◆ **SOURCE MATERIAL**
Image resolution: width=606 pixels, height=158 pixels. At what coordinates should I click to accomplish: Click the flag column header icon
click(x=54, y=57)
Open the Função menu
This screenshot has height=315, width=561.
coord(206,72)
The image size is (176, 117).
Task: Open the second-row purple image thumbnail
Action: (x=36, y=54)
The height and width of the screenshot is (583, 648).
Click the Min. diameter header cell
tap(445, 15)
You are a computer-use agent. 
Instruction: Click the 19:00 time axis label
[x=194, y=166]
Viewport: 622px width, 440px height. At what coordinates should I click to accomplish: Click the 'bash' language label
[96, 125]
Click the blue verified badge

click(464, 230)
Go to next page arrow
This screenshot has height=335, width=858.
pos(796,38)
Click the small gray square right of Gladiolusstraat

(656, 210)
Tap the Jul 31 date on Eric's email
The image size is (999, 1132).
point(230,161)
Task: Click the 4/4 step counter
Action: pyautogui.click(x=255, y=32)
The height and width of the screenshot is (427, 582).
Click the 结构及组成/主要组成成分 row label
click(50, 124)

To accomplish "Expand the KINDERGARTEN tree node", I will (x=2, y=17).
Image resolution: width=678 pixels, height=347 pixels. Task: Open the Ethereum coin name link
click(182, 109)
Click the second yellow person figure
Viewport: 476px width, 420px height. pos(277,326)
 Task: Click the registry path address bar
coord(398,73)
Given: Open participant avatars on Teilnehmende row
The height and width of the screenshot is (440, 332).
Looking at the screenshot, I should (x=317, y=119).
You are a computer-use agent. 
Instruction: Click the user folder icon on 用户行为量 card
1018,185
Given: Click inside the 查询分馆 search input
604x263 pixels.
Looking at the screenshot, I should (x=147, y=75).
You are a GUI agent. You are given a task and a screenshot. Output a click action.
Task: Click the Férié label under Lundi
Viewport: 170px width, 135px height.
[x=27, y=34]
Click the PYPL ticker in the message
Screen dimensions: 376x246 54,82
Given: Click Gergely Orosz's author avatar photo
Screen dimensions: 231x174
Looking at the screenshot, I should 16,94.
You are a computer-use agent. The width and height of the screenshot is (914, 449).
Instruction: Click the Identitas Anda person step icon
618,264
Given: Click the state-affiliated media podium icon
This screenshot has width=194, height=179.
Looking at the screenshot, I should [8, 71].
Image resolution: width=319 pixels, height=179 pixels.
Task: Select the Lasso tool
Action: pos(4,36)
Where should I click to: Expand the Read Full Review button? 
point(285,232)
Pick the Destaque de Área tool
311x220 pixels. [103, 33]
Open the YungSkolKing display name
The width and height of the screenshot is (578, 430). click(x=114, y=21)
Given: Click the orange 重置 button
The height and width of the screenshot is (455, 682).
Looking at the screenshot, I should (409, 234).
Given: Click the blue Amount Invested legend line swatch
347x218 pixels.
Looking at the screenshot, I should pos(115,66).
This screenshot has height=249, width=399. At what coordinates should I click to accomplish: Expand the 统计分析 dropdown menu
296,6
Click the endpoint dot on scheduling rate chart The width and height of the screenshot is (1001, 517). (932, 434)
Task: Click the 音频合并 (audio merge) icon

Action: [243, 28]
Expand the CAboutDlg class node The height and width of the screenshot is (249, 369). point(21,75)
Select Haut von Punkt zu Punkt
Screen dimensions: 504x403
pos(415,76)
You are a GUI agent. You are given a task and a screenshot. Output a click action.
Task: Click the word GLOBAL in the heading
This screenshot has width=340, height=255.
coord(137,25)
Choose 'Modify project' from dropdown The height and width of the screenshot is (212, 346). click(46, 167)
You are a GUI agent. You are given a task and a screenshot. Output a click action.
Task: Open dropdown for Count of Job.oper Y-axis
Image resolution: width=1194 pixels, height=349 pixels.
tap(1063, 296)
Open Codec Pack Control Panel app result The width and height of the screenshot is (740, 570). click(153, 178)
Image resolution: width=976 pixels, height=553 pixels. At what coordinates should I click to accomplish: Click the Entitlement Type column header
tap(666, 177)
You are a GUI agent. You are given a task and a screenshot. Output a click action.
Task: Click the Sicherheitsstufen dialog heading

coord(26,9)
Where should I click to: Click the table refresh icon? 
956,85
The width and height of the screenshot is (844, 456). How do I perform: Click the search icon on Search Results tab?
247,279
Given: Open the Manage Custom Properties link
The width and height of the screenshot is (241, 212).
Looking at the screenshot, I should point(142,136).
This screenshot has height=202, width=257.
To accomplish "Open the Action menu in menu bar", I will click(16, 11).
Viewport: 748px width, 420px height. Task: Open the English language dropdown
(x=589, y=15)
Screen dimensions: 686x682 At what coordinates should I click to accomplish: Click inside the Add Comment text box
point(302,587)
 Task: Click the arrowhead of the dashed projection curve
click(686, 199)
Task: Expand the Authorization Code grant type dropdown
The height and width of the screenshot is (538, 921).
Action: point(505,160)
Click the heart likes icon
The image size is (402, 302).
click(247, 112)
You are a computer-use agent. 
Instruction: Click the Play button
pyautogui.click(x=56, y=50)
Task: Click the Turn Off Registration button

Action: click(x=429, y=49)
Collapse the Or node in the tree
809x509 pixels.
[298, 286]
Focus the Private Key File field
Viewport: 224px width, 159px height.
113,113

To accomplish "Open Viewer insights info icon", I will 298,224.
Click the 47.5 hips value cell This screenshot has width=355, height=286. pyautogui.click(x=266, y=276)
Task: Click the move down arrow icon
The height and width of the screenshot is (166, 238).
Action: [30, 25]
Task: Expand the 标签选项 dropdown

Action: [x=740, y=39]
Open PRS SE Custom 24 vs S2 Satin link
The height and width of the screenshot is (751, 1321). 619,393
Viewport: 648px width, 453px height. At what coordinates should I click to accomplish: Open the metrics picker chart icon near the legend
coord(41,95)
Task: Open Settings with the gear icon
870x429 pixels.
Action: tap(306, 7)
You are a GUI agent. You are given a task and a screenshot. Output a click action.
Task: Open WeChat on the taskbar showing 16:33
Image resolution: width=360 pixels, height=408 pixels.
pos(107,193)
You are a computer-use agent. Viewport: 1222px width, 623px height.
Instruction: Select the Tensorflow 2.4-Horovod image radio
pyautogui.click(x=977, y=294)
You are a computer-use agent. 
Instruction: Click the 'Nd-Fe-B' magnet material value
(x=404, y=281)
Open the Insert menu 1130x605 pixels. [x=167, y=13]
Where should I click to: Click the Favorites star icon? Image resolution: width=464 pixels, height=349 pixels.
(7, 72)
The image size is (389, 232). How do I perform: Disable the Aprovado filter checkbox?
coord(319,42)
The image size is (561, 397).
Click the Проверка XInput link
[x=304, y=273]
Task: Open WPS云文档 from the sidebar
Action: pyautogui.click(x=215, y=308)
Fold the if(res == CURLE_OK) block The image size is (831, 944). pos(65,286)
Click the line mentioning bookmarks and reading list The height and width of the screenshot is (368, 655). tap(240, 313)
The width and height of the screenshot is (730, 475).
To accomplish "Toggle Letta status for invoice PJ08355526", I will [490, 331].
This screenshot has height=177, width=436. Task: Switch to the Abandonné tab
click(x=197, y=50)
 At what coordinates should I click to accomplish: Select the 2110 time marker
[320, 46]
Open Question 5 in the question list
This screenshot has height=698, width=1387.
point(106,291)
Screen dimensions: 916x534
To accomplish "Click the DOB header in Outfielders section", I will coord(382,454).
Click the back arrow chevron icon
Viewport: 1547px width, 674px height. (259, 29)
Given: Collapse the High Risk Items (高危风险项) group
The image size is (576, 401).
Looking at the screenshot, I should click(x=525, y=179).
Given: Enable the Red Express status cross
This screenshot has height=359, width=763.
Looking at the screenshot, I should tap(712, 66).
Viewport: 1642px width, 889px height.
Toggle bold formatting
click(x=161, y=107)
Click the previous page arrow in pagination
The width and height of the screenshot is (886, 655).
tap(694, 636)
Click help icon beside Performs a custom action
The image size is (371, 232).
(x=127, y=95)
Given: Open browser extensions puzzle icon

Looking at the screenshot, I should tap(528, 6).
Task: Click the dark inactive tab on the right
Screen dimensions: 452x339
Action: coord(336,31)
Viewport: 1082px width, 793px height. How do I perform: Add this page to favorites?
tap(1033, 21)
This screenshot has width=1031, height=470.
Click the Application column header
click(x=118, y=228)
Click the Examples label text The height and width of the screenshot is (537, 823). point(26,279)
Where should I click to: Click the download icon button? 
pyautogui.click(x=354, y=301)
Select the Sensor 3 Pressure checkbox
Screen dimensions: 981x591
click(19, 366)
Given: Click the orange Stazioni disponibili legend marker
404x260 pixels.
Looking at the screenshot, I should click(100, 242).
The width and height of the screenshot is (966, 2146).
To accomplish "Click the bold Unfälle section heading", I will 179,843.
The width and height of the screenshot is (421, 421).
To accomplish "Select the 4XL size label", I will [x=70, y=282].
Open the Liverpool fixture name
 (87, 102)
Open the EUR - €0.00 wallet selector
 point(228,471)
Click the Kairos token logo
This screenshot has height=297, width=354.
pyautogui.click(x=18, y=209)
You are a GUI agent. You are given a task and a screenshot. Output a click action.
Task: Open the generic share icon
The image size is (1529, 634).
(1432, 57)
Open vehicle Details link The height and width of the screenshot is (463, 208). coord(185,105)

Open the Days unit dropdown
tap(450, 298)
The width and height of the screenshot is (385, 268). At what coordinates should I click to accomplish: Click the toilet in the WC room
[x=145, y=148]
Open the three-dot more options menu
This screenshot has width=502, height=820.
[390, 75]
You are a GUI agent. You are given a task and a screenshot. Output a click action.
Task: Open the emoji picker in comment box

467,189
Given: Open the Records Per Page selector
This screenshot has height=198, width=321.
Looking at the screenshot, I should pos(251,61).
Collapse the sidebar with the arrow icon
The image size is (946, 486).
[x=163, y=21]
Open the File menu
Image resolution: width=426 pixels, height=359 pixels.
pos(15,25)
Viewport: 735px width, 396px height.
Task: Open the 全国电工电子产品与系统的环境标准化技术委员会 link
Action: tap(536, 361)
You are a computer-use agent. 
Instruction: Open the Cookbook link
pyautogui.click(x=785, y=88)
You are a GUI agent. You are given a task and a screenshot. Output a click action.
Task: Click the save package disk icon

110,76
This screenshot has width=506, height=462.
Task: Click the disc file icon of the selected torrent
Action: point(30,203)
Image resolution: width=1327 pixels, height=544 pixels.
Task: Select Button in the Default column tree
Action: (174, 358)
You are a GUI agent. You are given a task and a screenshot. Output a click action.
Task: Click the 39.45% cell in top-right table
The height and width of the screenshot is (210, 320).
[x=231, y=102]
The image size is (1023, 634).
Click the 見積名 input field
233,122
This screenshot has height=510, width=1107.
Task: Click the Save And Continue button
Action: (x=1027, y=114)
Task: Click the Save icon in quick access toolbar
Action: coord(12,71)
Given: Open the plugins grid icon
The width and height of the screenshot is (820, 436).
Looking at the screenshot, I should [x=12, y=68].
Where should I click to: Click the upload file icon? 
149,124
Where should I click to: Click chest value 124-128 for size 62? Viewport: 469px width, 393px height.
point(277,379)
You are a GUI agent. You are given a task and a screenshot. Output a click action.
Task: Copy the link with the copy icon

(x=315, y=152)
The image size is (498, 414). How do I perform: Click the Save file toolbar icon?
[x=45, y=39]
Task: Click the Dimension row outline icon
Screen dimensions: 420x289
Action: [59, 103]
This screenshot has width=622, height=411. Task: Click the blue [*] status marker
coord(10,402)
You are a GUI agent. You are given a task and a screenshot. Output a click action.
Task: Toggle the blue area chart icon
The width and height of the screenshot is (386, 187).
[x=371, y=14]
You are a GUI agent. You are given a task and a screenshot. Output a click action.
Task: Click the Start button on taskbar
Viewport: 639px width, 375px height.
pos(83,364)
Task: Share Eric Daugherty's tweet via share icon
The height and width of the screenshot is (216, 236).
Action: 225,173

◆ **EXERCISE DETAILS**
Provide only the count of lines in the data above that include the string "section".

◆ **RESULT BELOW**
2